___ Data to use ___
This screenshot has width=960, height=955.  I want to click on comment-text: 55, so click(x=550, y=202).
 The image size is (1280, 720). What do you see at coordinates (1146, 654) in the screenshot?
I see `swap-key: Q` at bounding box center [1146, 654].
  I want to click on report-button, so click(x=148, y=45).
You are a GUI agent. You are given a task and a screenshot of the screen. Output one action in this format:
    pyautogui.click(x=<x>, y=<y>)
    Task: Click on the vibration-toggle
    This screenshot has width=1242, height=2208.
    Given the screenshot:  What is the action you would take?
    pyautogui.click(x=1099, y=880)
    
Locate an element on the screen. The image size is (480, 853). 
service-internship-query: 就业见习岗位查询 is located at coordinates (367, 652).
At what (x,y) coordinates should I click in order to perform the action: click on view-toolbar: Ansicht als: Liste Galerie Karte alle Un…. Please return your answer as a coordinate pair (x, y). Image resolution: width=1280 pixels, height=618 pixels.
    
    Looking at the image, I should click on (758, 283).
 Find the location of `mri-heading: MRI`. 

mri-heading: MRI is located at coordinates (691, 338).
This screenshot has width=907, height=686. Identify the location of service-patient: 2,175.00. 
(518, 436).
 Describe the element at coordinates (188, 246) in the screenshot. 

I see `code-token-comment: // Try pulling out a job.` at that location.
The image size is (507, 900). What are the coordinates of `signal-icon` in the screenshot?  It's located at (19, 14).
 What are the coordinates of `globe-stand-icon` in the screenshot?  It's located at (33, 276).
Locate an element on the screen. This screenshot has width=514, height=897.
___
Exercise description: Rewrite the entries above with every "Locate an element on the screen" changed to "Find an element on the display", keeping everything else the same.

Exercise output:
This screenshot has width=960, height=955.  I want to click on comment-text: 55, so click(x=550, y=202).
 The image size is (1280, 720). What do you see at coordinates (1146, 654) in the screenshot?
I see `swap-key: Q` at bounding box center [1146, 654].
  I want to click on report-button, so click(x=148, y=45).
You are a GUI agent. You are given a task and a screenshot of the screen. Output one action in this format:
    pyautogui.click(x=<x>, y=<y>)
    Task: Click on the vibration-toggle
    This screenshot has width=1242, height=2208.
    Given the screenshot:  What is the action you would take?
    pyautogui.click(x=1099, y=880)
    
Find an element on the display. The image size is (480, 853). 
service-internship-query: 就业见习岗位查询 is located at coordinates (367, 652).
At what (x,y) coordinates should I click in order to perform the action: click on view-toolbar: Ansicht als: Liste Galerie Karte alle Un…. Please return your answer as a coordinate pair (x, y). Image resolution: width=1280 pixels, height=618 pixels.
    
    Looking at the image, I should click on (758, 283).
 Find the location of `mri-heading: MRI`. 

mri-heading: MRI is located at coordinates (691, 338).
This screenshot has width=907, height=686. Identify the location of service-patient: 2,175.00. 
(518, 436).
 Describe the element at coordinates (188, 246) in the screenshot. 

I see `code-token-comment: // Try pulling out a job.` at that location.
The image size is (507, 900). What are the coordinates of `signal-icon` in the screenshot?  It's located at (19, 14).
 What are the coordinates of `globe-stand-icon` in the screenshot?  It's located at (33, 276).
Find an element on the display. This screenshot has width=514, height=897.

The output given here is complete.